**EXERCISE GOAL:**
Please condense the paragraph in the multimethods thread below that begins "There is some agreement" into a short bulleted list that keeps its main points.

-- start TEXT TO READ --

Multimethods

[mlhaufe]

References:

• http://files.slatelanguage.org/doc/pmd/ecoop.pdf
• https://www.squaremobius.net/2013/02/18/multiple-dispatch-in-js.html
• https://en.wikipedia.org/wiki/Multiple_dispatch

Pattern could be leveraged, but how would this work with the trait declaration?

Perhaps the camelCase naming convention would work?

This feature does raise an interesting question: Is Brevity becoming a Relational DSL?

Instead of complected = data + traits, it would be data + multimethods. Starting to rhyme with Julia?

What of encapsulation and open-recursion? Slate may be more useful here, but Slate relies on mutable prototypes...

Note that Haskell can't do this.

Gilad is not a fan (because of runtime cost?): https://gbracha.blogspot.com/2009/09/systemic-overload.html

[mlhaufe]

Interesting comments on LtU:

Multiple Dispatch in Practice

There is some agreement with my thoughts that Pattern could be leveraged here. If this could be made modular (tied to an Algebra), then maybe that's the trick. Use the Dylan algorithm and merge with my pattern matching form

[mlhaufe]

Research paper: Modular Statically Typed Multimethods

Another LtU thread:

http://lambda-the-ultimate.org/node/5322

[mlhaufe]

Is there such a thing as a super call in multimethods? Whose super?

Open-Recursion support seems to make this feature explode in possible callers when spread across a code-base.

Do Multimethods in general violate the Open-Closed Principle?

[mlhaufe]

Is there such a thing as a super call in multimethods? Whose super?

With multimethods associated with the family, super would be the family parent

[mlhaufe]

Here's my thoughts on the new form:

const Shape = family((Shape) => ({
    Circle: { r: Number },
    Square: { side: Number },

    collides: [
        { s1: Shape, s2: Shape, $(o) { },
        { s1: Shape, s2: Shape.Circle, $({ s1, s2 }) { } },
        { s1: Shape.Circle, s2: Shape.Square, $({ s1: c, s2: s }) { } }
    ]
}))

const Peano = family((Peano) => ({
    Zero: {},
    Succ: { pred: Peano },

    isZero: [
        { pred: Peano.Zero, $() { return true } },
        { pred: Peano.Succ, $() { return false } }
    ]
}))

const List = family((List, T) => ({
    Nil: {},
    Cons: {head: T, tail: List(T) },

    length: [
        {xs: List.Nil, $(){ return 0 } },
        {xs: List.Cons, $({tail}){ return 1 + this.length(tail)} }
    ]
}))

[mlhaufe]

const Shape = family((Shape) => ({
    Circle: { r: Number },
    Square: { side: Number },

    collides: [
        $({ s1: Shape, s2: Shape })(() => { throw new TypeError('Unhandled shapes') }),
        $({ s1: Shape.Circle, s2: Shape.Circle })(() => { }),
        $({ s1: Shape.Circle, s2: Shape.Square })(() => { }),
        $({ s1: Shape.Sqaure, s2: Shape.Circle })(() => { }),
        $({ s1: Shape.Square, s2: Shape.Square })(() => { }),
    ]
}))

I don't know how the multimethods would work with mult-sorted algebras:

// Multi-Sorted
const Stmt = family(IntBoolExp, (Self) => ({
    Var: {name: String}, // E
    Assign: {name: String, e /* E */}, // E

    Expr: {e /* E */}, // S
    Seq: {first /* S */, second /* S */} // S
}))

-- end TEXT TO READ --
-- start STORED DATA --

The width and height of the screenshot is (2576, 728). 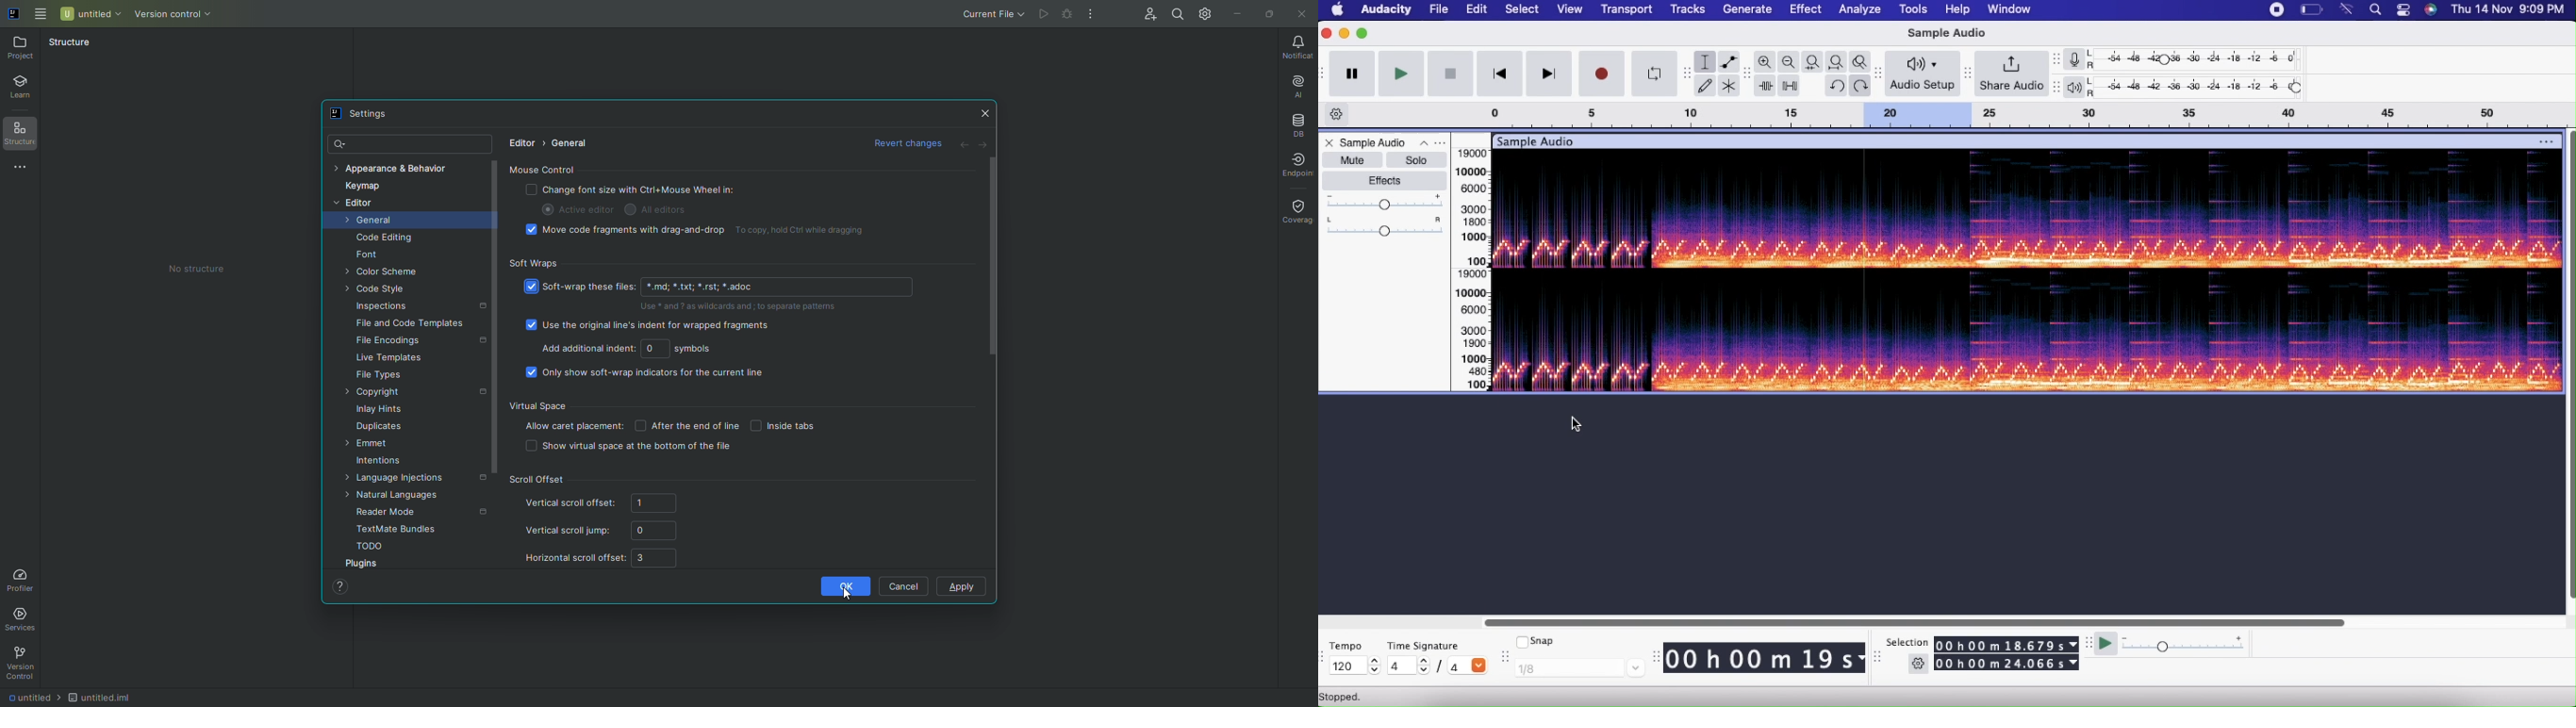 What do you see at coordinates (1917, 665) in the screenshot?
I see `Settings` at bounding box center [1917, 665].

-- end STORED DATA --

**REPLY:**
- There is some agreement with the poster's view that Pattern could be leveraged for multimethods.
- Making this modular, tied to an Algebra, may be the trick.
- Proposed approach: use the Dylan algorithm and merge it with the poster's pattern matching form.